NEW YORK (CNN/Money) -
Citigroup Inc.'s fourth-quarter profit fell 37 percent, the company said Tuesday, as the No. 1 financial services firm set aside $1.55 billion to pay for lawsuits, loan losses and a settlement with securities regulators.
Looking ahead, Citigroup said it expects double-digit profit growth this year and will pay more of that profit to shareholders. The company raised its quarterly dividend.
For 2002, New York-based Citigroup earned a record $15.28 billion, affirming its position as one of the world's most profitable companies.
For the fourth quarter, Citigroup's net income fell to $2.42 billion, or 47 cents a share, from $3.87 billion, or 74 cents a share, in the year-ago quarter.
The results included a $1.3 billion after-tax charge for December's proposed $400 million settlement with state and federal regulators, who accused Citigroup and nine other firms of misleading investors by hyping stocks to win investment banking business.
The charge also covers payments for lawsuits over financing deals Citigroup arranged for bankrupt energy trader Enron Corp. In addition, Citigroup increased its loan loss reserves by $254 million, meaning that fourth-quarter profits were cut by $1.55 billion when all charges are combined.
Citigroup's lower fourth-quarter profit masked strength in its consumer banking division. Income in Citigroup's global consumer group, which includes credit cards and retail banking, rose 26 percent in the quarter to $2.37 billion.
During the quarter Citigroup completed the acquisition of Golden State Bancorp, which added 352 branches and $25 billion in deposits to Citigroup's retail banking franchise, primarily in California and Nevada.
But its corporate and investment bank posted a $344 million loss in the quarter, after the charge. This compared with a 2001 fourth-quarter profit of $905 million in this business.
Citigroup's fourth-quarter revenue was little changed at $18.9 billion.
The fourth-quarter profit of 47 cents a share topped the 46 cents a share forecast of analysts surveyed by earnings tracker First Call.
"It was right in line with our estimate," Lehman Brothers analyst Brock Vandervliet told Reuters. "The global corporate and investment bank wasn't quite as strong as we had hoped in terms of revenue and net income performance, but the consumer business was a bit stronger than what we'd been looking for."

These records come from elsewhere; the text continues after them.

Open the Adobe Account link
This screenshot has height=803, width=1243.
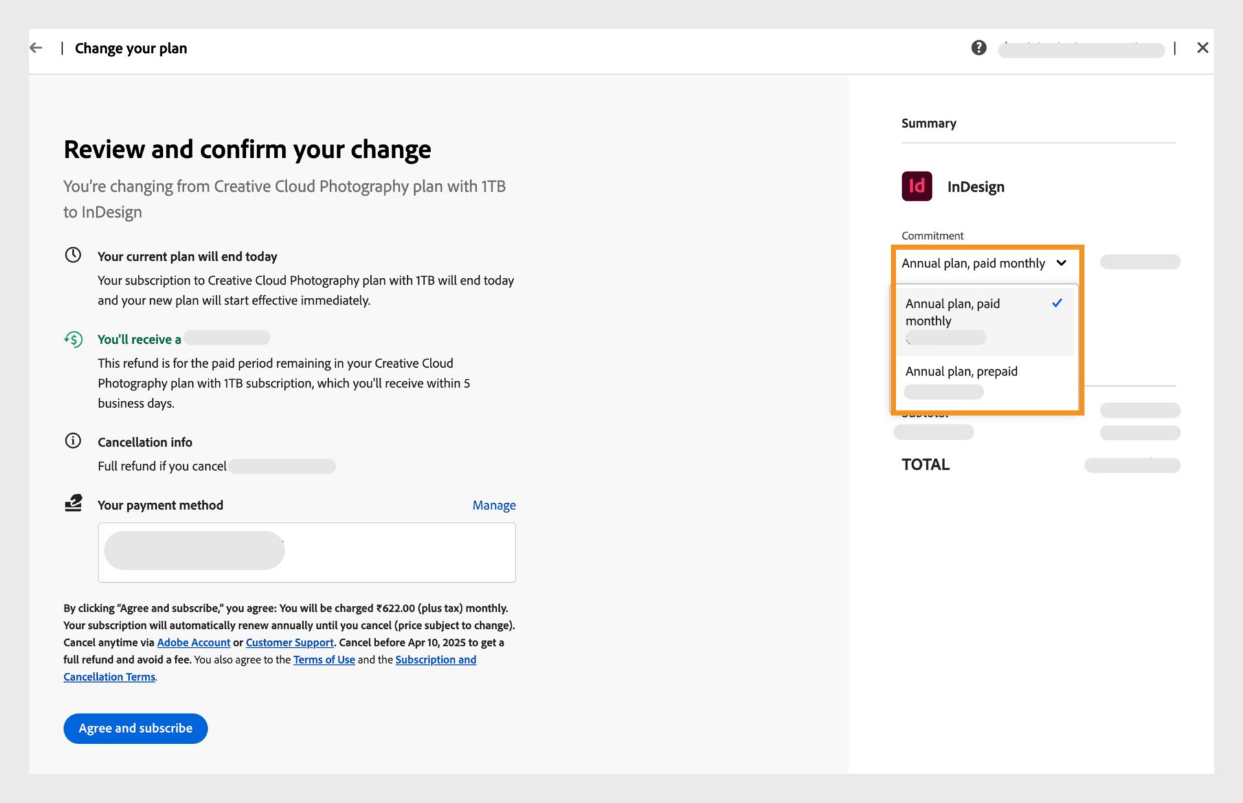point(194,642)
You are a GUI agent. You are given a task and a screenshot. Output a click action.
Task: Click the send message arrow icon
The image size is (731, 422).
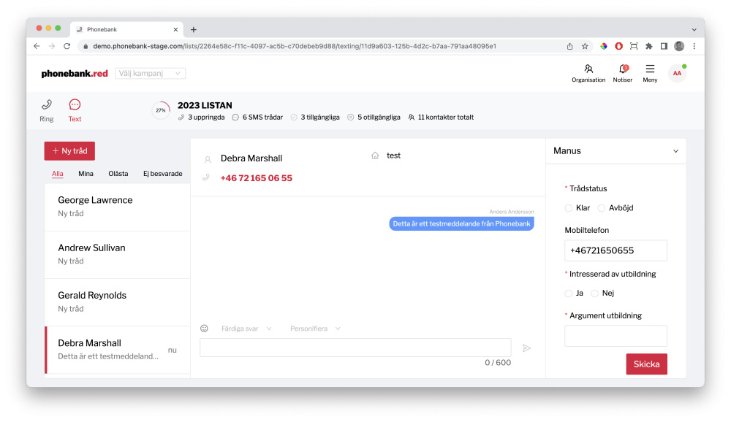coord(526,348)
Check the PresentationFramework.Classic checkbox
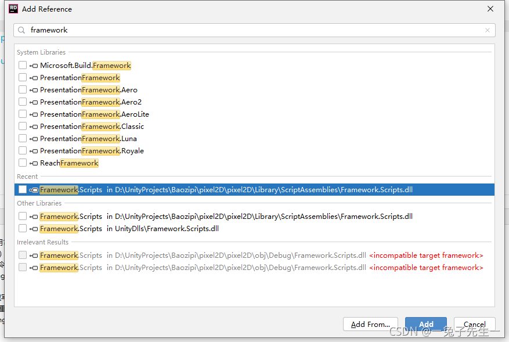 [x=23, y=127]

Financial companies have cut tens of thousands of jobs to save money during a three-year stock market slump that has kept companies from going public and doing deals. And the shrinking size of assets under management reduced another source of fees.
"During 2002, our company faced several significant challenges," Sanford I. Weill, Citigroup's chairman and CEO, said in a statement.
Weill went on to list a weakening stock market and economy, and rising bankruptcies, which hurt the company's lending business. Like J.P. Morgan and Fleet, Citigroup lent to Argentina, which defaulted on its debt last year.
Weill also alluded to the probe into wrongdoing on Wall Street that brought charges that companies including Citigroup enabled the stock market bubble of the 1990s.
To help split its equity research from its investment banking and underwriting activities, Citigroup in October brought in Sallie Krawcheck, called "The Last Honest Analyst" by Fortune magazine.
"The many reforms we've instituted in areas such as research, IPO allocations, structured finance, and corporate governance only serve to strengthen our company," Weill said.
Looking ahead, the company said it expects double-digit percentage growth in earnings in 2003. First Call's forecast calls for earnings this year to rise about 11 percent to $3.28 a share.
Citigroup Tuesday also raised its quarterly dividend 11 percent, to 20 cents a share from 18 cents. The dividend is payable Feb. 28 to stockholders of record on Feb. 3, the company said.
Shares of Citigroup (C: down $0.66 to $36.14, Research, Estimates), which fell 30 percent in 2002, fell almost 2 percent in Tuesday trading.